To achieve skill and put it properly into practice, at least five things need to occur. You’ll need to first:

1.     Know what a particular tool of the trade can do, and
2.     Know how to make the tool do it

As an example, consider one of engineering’s most prolific tools – CAD. To use CAD to create a linear pattern such as the thumb grip shown below, you’ll first need to know that CAD software is capable of patterning geometry. If you don’t know that, you may find yourself creating each instance separately, which will require more effort and time. Thus without knowing about linear patterns, you’re less fluent in CAD than someone who does. Studying, exploring, and talking with people more experienced than you are excellent ways to improve basic fluency.

Linear Pattern Example in CAD

Linear Pattern Example in CAD

Just knowing about what a tool can do is not enough. You’ll also need to know how to turn the tool on or to make it do what it was designed to do. For CAD, this is often about knowing what buttons to click, and what inputs are needed to complete an operation. Fluency is highly related to this. You’ll spend more time and more effort creating the CAD geometry if you don’t know what is needed to execute a linear pattern or where the buttons are for creating one. Practice, exercise, and exploration are excellent ways to improve muscle memory and therefore fluency in this kind of area. 

It is important to recognize that the two items listed above are the lowest level of skill. They are needed, but they are not the skills that will make you stick out as efficient and effective in your technical work. What will make you stick out are the three items listed below. For these, you’ll need to:

3. Know when the tool should be used
4. Know if the tool is working, and
5. Know what to do when the tool is not helping you as you hoped it would

My effective and efficient use of CAD will have a lot to do with using the right CAD operation at the right time. Using a shell operation, for example on the housing shown below, is a good choice when I want a constant wall thickness. If I don’t want a constant wall thickness however, a shell operation is a poor choice that will likely result in more effort and time to create the needed geometry.

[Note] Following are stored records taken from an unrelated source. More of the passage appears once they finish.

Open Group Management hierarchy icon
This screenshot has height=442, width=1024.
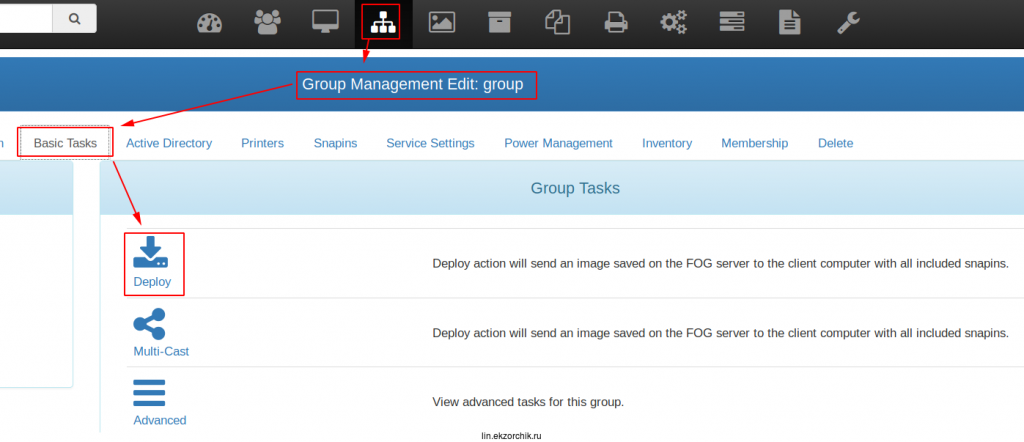380,21
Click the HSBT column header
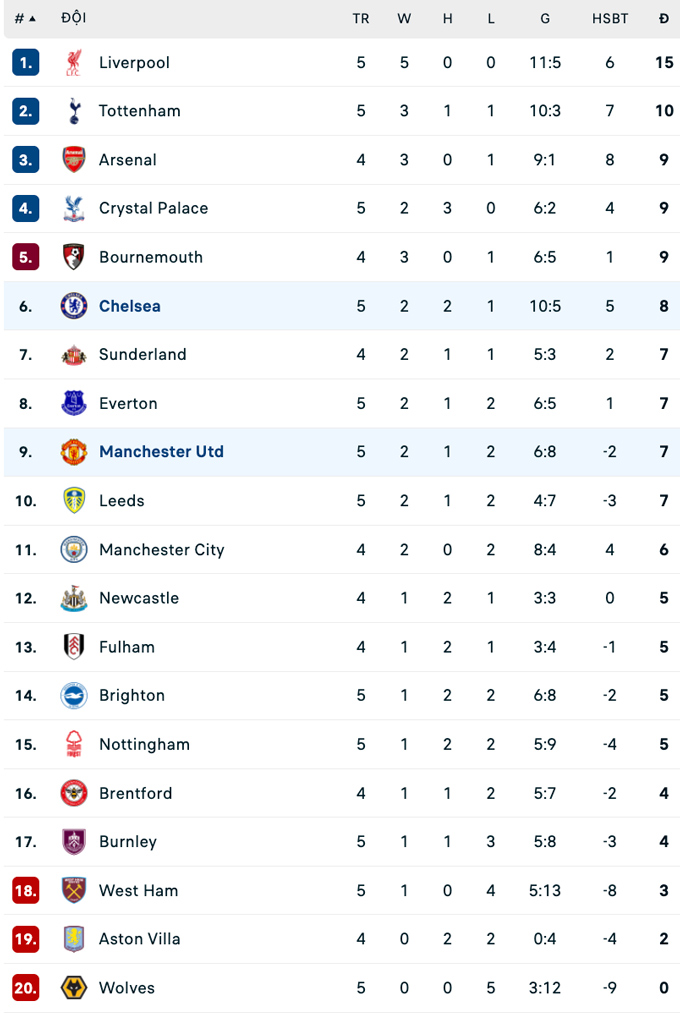 [610, 18]

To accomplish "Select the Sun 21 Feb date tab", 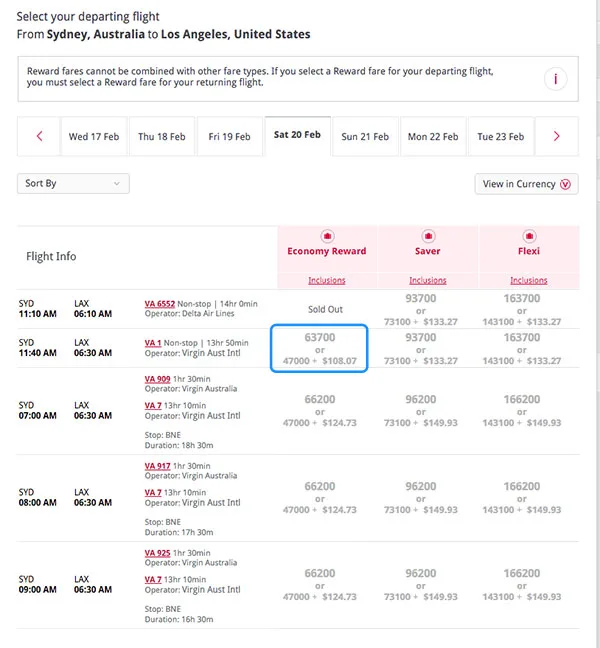I will (x=365, y=137).
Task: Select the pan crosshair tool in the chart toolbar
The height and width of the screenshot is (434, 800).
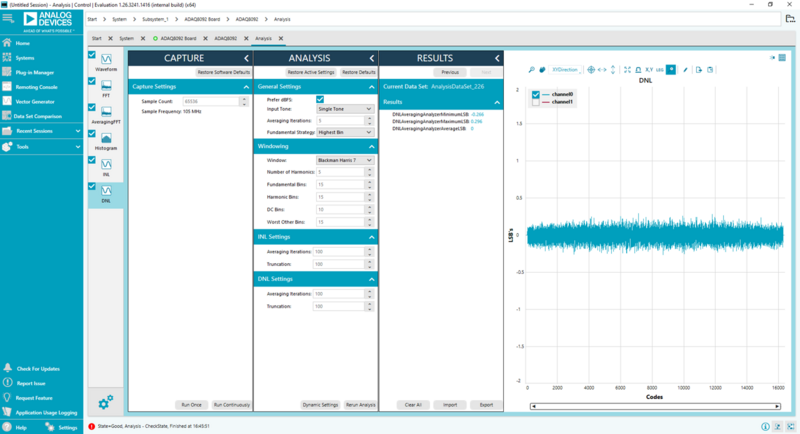Action: 591,69
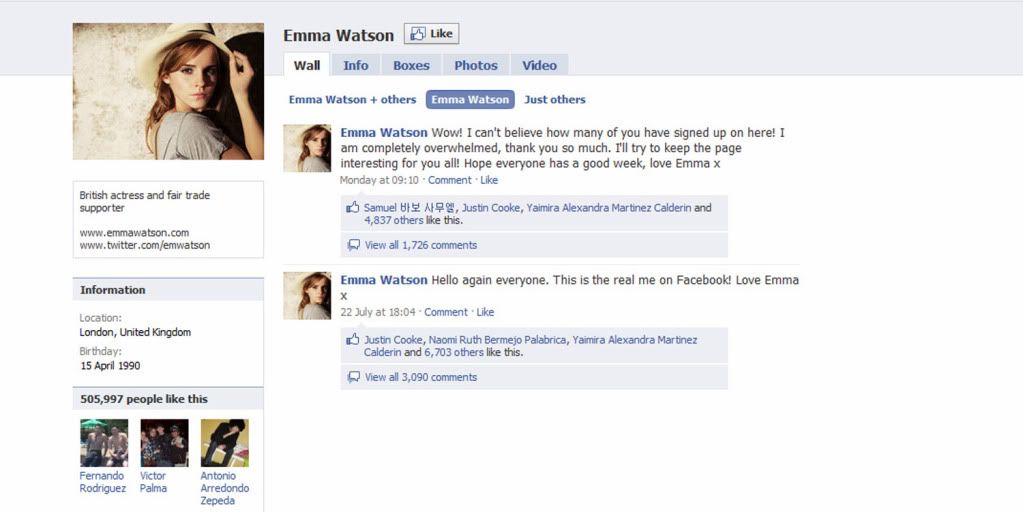Show the 4,837 others who like this
The height and width of the screenshot is (512, 1023).
(x=393, y=220)
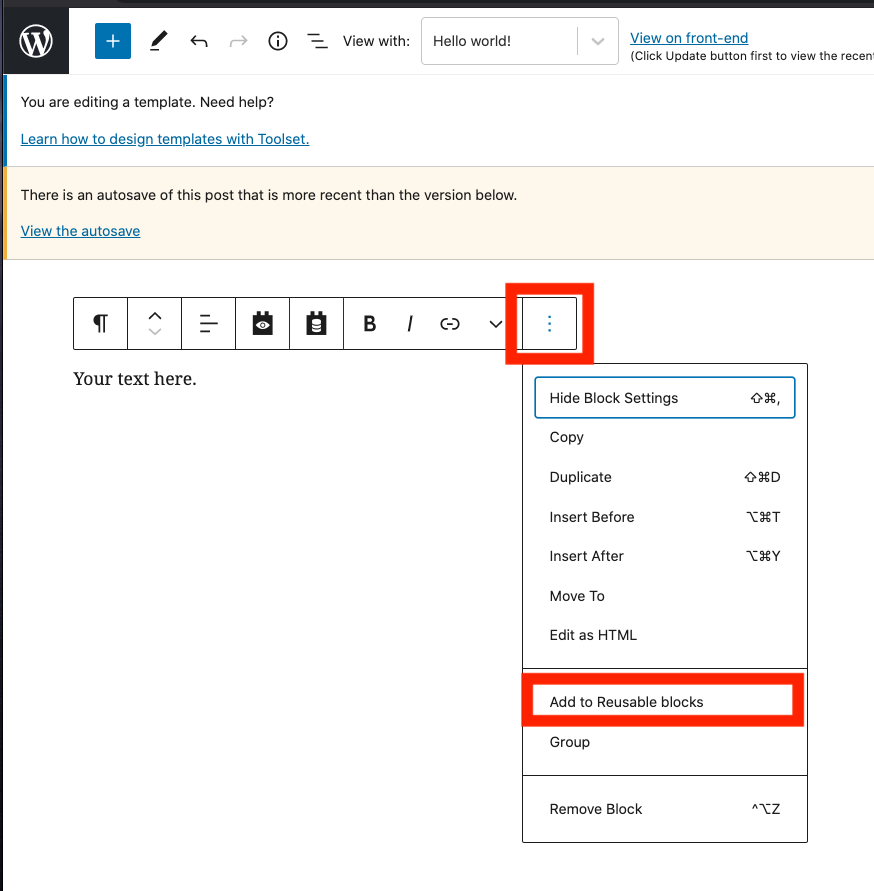The height and width of the screenshot is (891, 874).
Task: Open the View with Hello world! dropdown
Action: coord(519,41)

Furthermore, when (in the full set of operations) should the shell operation be executed? Before or after I cut out the LCD window? Knowing when a particular CAD operation should be used over another, and knowing in what order to execute operations highly influences one’s CAD fluency. Practice, critical self-evaluation, and developing a CAD strategy (a set of ordered operations that serve as a plan for model creation) are great ways to improve CAD fluency.

Order of Operation Shell Example in CAD

Order of Operation Shell Example in CAD

Point 4: Knowing if a tool is working as expected is also a fundamental part of fluency. Is it working? Did that work? How well did that work? These are all questions I hear efficient and effective people asking themselves almost constantly. These quick and frequent evaluations help us find small problems before they become big problems. Catching and fixing small problems before they require significant debugging and resources to resolve makes people more fluent – more capable of doing something with ease and accuracy. Being methodical, planning for quick and frequent evaluation, and being open to alternatives are useful for becoming more fluent.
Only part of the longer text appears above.